WORK INSTRUCTIONS = In this exercise, set down every entry that follows exactly as it appears.
------------
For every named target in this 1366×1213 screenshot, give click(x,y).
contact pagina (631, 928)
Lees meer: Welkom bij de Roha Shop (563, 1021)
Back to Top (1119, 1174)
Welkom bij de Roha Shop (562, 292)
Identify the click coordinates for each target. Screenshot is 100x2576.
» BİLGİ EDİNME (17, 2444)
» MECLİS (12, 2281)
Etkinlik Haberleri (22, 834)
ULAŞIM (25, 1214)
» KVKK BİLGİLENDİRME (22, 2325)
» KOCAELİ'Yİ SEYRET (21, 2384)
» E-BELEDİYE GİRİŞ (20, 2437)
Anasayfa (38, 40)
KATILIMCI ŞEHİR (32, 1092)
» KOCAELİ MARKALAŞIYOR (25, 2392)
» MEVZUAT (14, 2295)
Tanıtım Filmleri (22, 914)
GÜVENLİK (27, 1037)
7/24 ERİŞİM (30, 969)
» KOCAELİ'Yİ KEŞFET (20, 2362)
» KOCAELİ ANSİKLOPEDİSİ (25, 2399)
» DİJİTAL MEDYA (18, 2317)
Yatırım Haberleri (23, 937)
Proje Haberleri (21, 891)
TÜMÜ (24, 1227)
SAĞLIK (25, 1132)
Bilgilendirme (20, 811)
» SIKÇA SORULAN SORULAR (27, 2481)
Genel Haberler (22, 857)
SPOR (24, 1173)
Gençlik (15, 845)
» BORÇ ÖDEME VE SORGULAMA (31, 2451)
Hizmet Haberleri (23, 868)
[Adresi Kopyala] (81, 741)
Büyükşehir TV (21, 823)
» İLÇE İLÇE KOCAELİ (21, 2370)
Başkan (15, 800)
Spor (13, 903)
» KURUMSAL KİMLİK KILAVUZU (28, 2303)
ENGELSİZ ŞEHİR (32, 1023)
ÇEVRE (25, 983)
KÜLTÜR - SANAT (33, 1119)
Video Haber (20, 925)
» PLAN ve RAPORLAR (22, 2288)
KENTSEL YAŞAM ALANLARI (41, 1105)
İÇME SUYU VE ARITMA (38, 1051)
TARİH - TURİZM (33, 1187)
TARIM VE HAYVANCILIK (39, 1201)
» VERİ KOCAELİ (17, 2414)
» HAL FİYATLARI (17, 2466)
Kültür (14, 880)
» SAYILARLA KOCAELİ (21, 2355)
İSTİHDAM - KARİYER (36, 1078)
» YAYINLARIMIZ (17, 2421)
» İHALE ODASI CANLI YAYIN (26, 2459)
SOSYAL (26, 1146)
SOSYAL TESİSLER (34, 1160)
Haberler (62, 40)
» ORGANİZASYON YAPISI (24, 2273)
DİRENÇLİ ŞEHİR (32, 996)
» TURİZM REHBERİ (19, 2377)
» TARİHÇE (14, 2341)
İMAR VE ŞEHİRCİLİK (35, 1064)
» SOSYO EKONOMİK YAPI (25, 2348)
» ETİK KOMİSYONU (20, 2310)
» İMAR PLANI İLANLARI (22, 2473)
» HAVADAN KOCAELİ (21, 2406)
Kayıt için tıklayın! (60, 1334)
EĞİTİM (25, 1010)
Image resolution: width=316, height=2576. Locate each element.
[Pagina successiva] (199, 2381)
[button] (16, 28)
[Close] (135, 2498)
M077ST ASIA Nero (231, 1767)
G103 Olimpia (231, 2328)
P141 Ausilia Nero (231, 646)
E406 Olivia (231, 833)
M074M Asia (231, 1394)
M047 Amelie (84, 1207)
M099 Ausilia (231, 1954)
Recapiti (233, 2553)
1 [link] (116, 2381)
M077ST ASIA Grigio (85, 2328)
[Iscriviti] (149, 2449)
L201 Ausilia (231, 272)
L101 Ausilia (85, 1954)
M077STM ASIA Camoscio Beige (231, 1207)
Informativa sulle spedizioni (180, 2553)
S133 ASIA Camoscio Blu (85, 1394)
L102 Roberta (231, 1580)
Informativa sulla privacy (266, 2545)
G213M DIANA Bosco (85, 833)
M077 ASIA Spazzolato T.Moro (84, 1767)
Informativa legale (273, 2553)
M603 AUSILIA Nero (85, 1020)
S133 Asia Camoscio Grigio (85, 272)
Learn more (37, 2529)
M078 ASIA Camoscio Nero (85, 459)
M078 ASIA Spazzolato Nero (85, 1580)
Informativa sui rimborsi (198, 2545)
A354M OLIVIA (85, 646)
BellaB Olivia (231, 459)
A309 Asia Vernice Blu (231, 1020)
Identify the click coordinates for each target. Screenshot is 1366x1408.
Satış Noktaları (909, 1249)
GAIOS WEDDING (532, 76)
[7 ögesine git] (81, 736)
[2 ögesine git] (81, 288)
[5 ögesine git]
------------
SOLUTION BELOW =
For every named target in this 1366×1213 screenshot, give click(x,y).
contact pagina (631, 928)
Lees meer: Welkom bij de Roha Shop (563, 1021)
Back to Top (1119, 1174)
Welkom bij de Roha Shop (562, 292)
Identify the click coordinates for each target. Screenshot is 100x2576.
» BİLGİ EDİNME (17, 2444)
» MECLİS (12, 2281)
Etkinlik Haberleri (22, 834)
ULAŞIM (25, 1214)
» KVKK BİLGİLENDİRME (22, 2325)
» KOCAELİ'Yİ SEYRET (21, 2384)
» E-BELEDİYE GİRİŞ (20, 2437)
Anasayfa (38, 40)
KATILIMCI ŞEHİR (32, 1092)
» KOCAELİ MARKALAŞIYOR (25, 2392)
» MEVZUAT (14, 2295)
Tanıtım Filmleri (22, 914)
GÜVENLİK (27, 1037)
7/24 ERİŞİM (30, 969)
» KOCAELİ'Yİ KEŞFET (20, 2362)
» KOCAELİ ANSİKLOPEDİSİ (25, 2399)
» DİJİTAL MEDYA (18, 2317)
Yatırım Haberleri (23, 937)
Proje Haberleri (21, 891)
TÜMÜ (24, 1227)
SAĞLIK (25, 1132)
Bilgilendirme (20, 811)
» SIKÇA SORULAN SORULAR (27, 2481)
Genel Haberler (22, 857)
SPOR (24, 1173)
Gençlik (15, 845)
» BORÇ ÖDEME VE SORGULAMA (31, 2451)
Hizmet Haberleri (23, 868)
[Adresi Kopyala] (81, 741)
Büyükşehir TV (21, 823)
» İLÇE İLÇE KOCAELİ (21, 2370)
Başkan (15, 800)
Spor (13, 903)
» KURUMSAL KİMLİK KILAVUZU (28, 2303)
ENGELSİZ ŞEHİR (32, 1023)
ÇEVRE (25, 983)
KÜLTÜR - SANAT (33, 1119)
Video Haber (20, 925)
» PLAN ve RAPORLAR (22, 2288)
KENTSEL YAŞAM ALANLARI (41, 1105)
İÇME SUYU VE ARITMA (38, 1051)
TARİH - TURİZM (33, 1187)
TARIM VE HAYVANCILIK (39, 1201)
» VERİ KOCAELİ (17, 2414)
» HAL FİYATLARI (17, 2466)
Kültür (14, 880)
» SAYILARLA KOCAELİ (21, 2355)
İSTİHDAM - KARİYER (36, 1078)
» YAYINLARIMIZ (17, 2421)
» İHALE ODASI CANLI YAYIN (26, 2459)
SOSYAL (26, 1146)
SOSYAL TESİSLER (34, 1160)
Haberler (62, 40)
» ORGANİZASYON YAPISI (24, 2273)
DİRENÇLİ ŞEHİR (32, 996)
» TURİZM REHBERİ (19, 2377)
» TARİHÇE (14, 2341)
İMAR VE ŞEHİRCİLİK (35, 1064)
» SOSYO EKONOMİK YAPI (25, 2348)
» ETİK KOMİSYONU (20, 2310)
» İMAR PLANI İLANLARI (22, 2473)
» HAVADAN KOCAELİ (21, 2406)
Kayıt için tıklayın! (60, 1334)
EĞİTİM (25, 1010)
Image resolution: width=316, height=2576. Locate each element.
[Pagina successiva] (199, 2381)
[button] (16, 28)
[Close] (135, 2498)
M077ST ASIA Nero (231, 1767)
G103 Olimpia (231, 2328)
P141 Ausilia Nero (231, 646)
E406 Olivia (231, 833)
M074M Asia (231, 1394)
M047 Amelie (84, 1207)
M099 Ausilia (231, 1954)
Recapiti (233, 2553)
1 [link] (116, 2381)
M077ST ASIA Grigio (85, 2328)
[Iscriviti] (149, 2449)
L201 Ausilia (231, 272)
L101 Ausilia (85, 1954)
M077STM ASIA Camoscio Beige (231, 1207)
Informativa sulle spedizioni (180, 2553)
S133 ASIA Camoscio Blu (85, 1394)
L102 Roberta (231, 1580)
Informativa sulla privacy (266, 2545)
G213M DIANA Bosco (85, 833)
M077 ASIA Spazzolato T.Moro (84, 1767)
Informativa legale (273, 2553)
M603 AUSILIA Nero (85, 1020)
S133 Asia Camoscio Grigio (85, 272)
Learn more (37, 2529)
M078 ASIA Camoscio Nero (85, 459)
M078 ASIA Spazzolato Nero (85, 1580)
Informativa sui rimborsi (198, 2545)
A354M OLIVIA (85, 646)
BellaB Olivia (231, 459)
A309 Asia Vernice Blu (231, 1020)
Identify the click coordinates for each target. Screenshot is 1366x1408.
Satış Noktaları (909, 1249)
GAIOS WEDDING (532, 76)
[7 ögesine git] (81, 736)
[2 ögesine git] (81, 288)
[5 ögesine git]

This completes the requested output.